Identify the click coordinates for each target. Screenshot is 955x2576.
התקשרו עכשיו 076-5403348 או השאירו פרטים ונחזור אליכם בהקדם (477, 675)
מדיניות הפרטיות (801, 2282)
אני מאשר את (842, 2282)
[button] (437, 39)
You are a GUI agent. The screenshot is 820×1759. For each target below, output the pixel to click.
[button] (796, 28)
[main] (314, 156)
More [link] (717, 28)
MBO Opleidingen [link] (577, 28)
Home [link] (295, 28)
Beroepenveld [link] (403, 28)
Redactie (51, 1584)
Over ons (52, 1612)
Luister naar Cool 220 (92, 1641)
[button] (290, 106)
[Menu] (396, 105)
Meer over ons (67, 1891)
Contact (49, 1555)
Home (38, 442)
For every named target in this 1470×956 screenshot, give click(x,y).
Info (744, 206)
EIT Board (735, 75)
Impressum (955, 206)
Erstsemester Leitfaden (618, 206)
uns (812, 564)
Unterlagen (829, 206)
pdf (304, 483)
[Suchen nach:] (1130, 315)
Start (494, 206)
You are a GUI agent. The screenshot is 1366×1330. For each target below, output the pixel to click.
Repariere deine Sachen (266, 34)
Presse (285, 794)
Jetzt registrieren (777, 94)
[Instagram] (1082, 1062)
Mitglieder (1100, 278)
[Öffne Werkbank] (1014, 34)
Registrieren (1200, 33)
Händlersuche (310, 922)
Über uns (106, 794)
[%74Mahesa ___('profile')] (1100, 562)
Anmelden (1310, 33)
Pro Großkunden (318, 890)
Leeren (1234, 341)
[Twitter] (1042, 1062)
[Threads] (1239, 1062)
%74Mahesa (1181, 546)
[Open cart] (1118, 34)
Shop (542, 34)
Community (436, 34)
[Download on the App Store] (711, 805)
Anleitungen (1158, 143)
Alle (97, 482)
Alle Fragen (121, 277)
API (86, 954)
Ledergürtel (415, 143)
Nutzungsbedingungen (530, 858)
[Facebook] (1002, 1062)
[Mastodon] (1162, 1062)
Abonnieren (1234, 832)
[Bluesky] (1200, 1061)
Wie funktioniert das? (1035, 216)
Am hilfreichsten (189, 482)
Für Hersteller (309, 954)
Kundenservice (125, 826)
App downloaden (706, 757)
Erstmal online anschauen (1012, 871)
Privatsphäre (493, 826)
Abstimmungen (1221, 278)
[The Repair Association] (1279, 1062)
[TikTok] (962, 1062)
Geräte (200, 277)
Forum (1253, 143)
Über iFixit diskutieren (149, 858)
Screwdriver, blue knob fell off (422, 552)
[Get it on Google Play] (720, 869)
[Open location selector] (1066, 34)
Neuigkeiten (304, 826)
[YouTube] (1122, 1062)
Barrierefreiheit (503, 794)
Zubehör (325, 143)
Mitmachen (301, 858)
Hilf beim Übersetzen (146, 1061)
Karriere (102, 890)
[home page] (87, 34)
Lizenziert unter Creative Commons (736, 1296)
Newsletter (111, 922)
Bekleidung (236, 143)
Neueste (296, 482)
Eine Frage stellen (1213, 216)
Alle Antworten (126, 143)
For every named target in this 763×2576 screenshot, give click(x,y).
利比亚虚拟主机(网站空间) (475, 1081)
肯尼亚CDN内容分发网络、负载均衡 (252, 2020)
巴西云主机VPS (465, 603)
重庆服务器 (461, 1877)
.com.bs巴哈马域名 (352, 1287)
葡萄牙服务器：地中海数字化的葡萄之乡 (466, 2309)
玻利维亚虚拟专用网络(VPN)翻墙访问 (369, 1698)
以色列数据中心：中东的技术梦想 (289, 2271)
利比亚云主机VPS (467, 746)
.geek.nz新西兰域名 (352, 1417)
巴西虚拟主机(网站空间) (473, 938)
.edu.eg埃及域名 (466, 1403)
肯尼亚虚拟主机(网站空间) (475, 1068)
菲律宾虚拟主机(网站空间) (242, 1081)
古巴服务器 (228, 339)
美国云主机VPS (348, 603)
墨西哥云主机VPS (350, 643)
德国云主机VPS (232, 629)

◆ Try it ◆
All lines with the word "each" must be located in the data and copied.

◆ Response ◆
Identify the click coordinates for each target. Screenshot is 955x2576.
You are a GUI agent. The screenshot is 820×1759. For each target below, output the pixel to click.
You are a GUI agent. The screenshot is 1366×1330. For each target below, output the pixel to click.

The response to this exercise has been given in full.